PROBLEM TO SOLVE: Rewrite every item below with "screenshot" replaced by "screen capture" and all other wording unchanged. Leave the pictures out.

EXCERPTED RECORDS:
=-=-=-=-=
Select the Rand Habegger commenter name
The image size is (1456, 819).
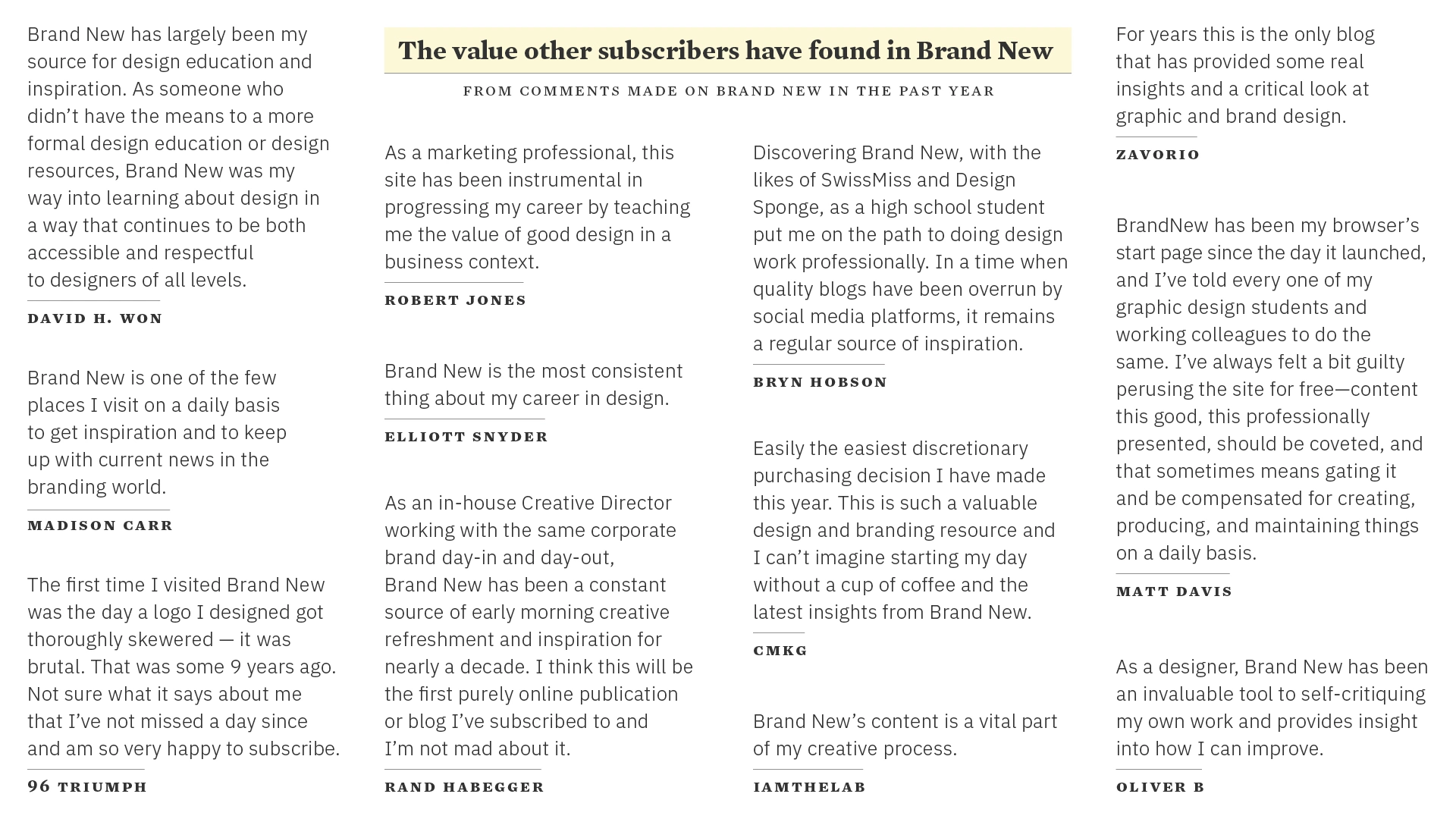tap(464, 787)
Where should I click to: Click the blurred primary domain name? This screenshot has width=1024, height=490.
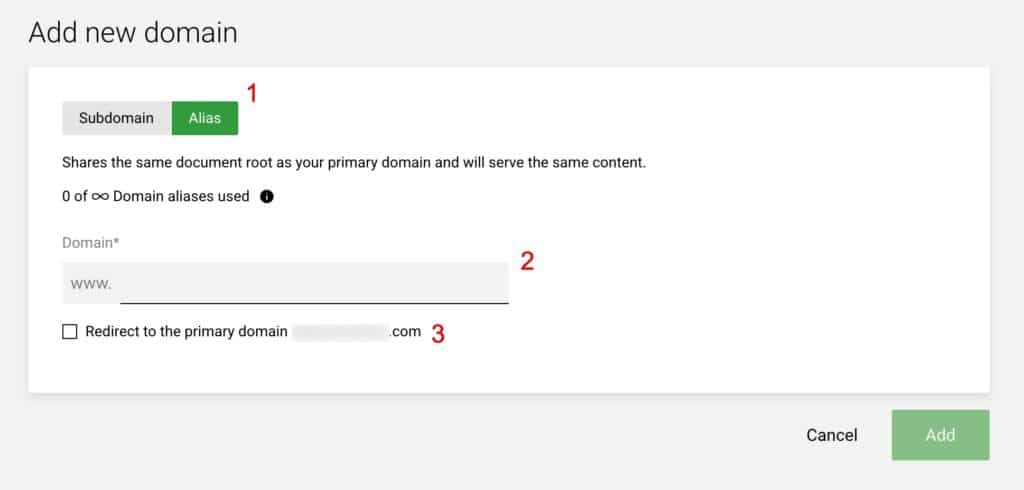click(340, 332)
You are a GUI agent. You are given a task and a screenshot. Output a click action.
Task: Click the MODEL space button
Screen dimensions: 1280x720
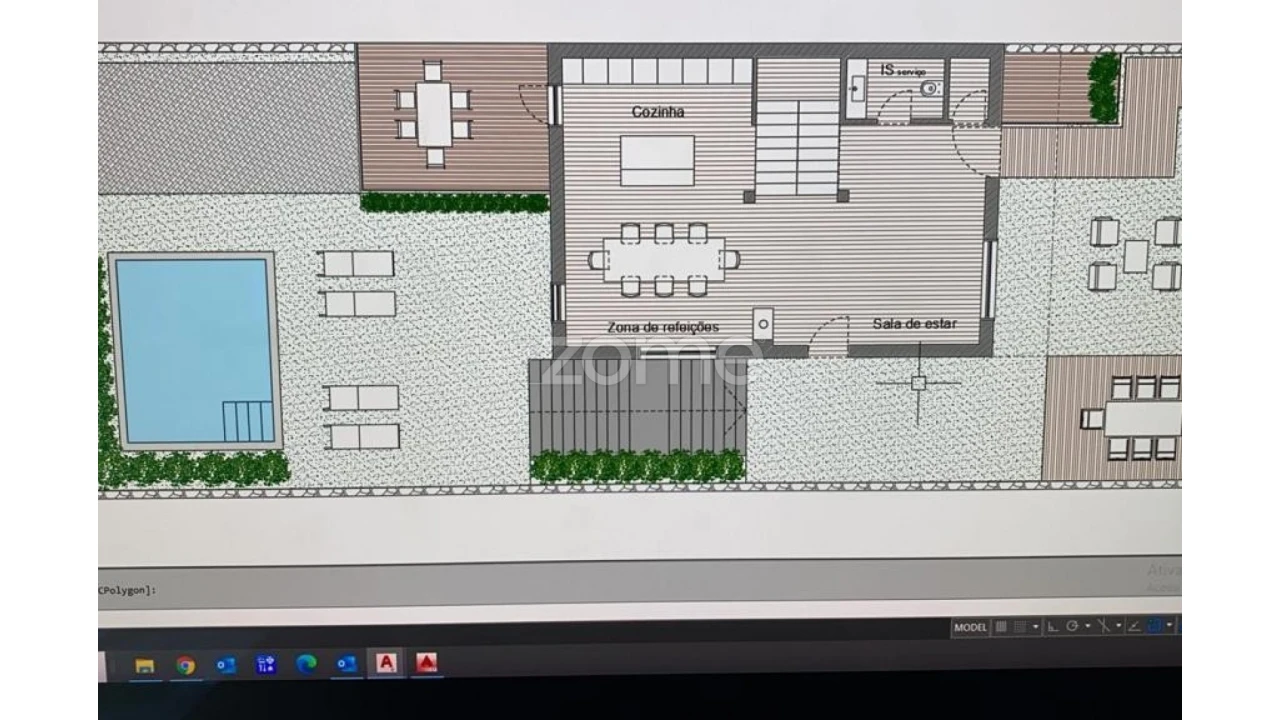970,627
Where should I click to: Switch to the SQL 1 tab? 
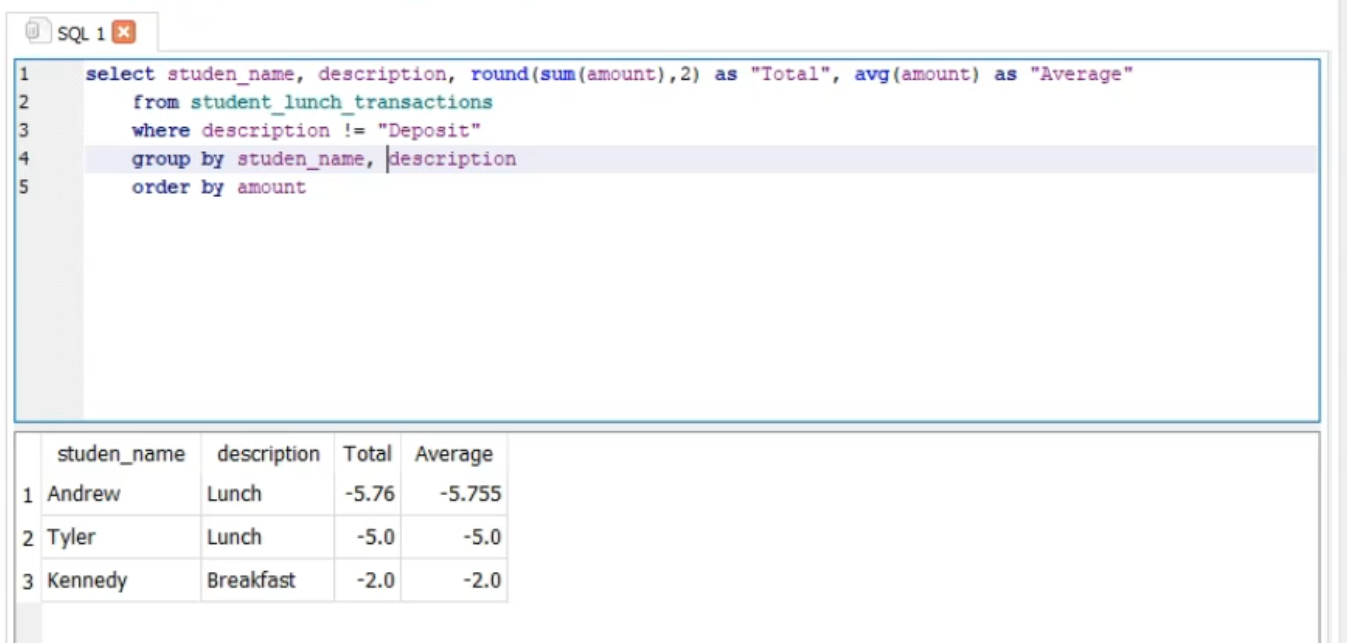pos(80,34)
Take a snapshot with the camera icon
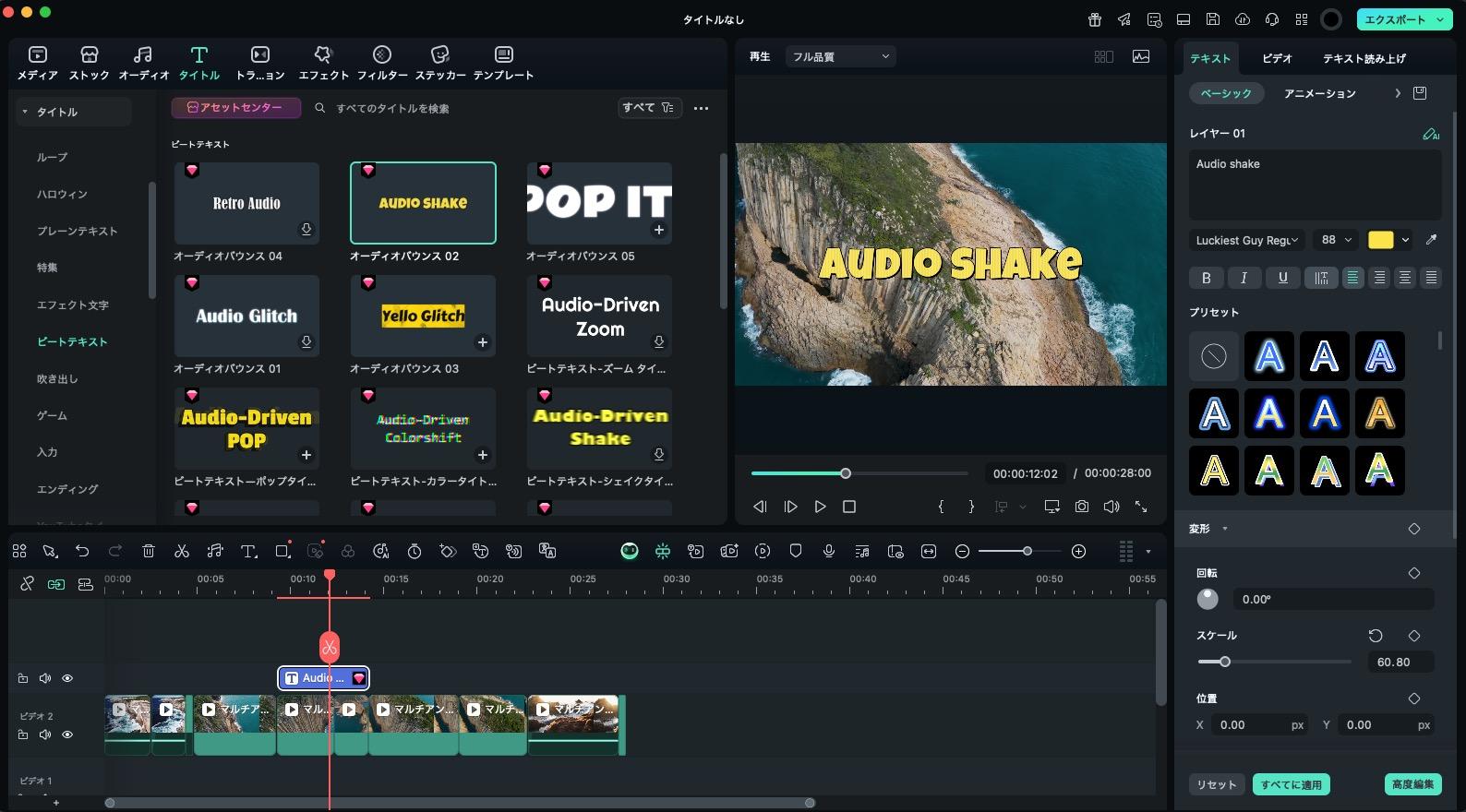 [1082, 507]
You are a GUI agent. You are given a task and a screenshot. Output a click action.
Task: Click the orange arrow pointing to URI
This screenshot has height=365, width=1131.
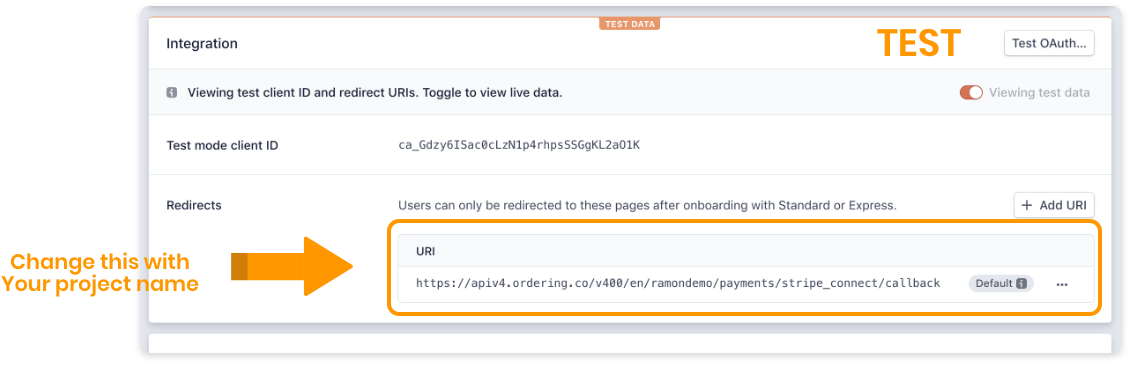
=-=-=-=-=
EXPECTED ANSWER:
Select the Rand Habegger commenter name
The image size is (1456, 819).
tap(464, 787)
Where should I click to: Click the blurred primary domain name? This screen capture has width=1024, height=490.
click(340, 332)
You are a GUI agent. You are given a task and a screen capture. Output a click action.
Task: Click the MODEL space button
Screen dimensions: 1280x720
970,627
Where should I click to: Switch to the SQL 1 tab? 
pos(80,34)
Take a snapshot with the camera icon
 [1082, 507]
You are a GUI agent. You are given a task and a screen capture. Output a click action.
Task: Click the orange arrow pointing to URI
This screen capture has height=365, width=1131.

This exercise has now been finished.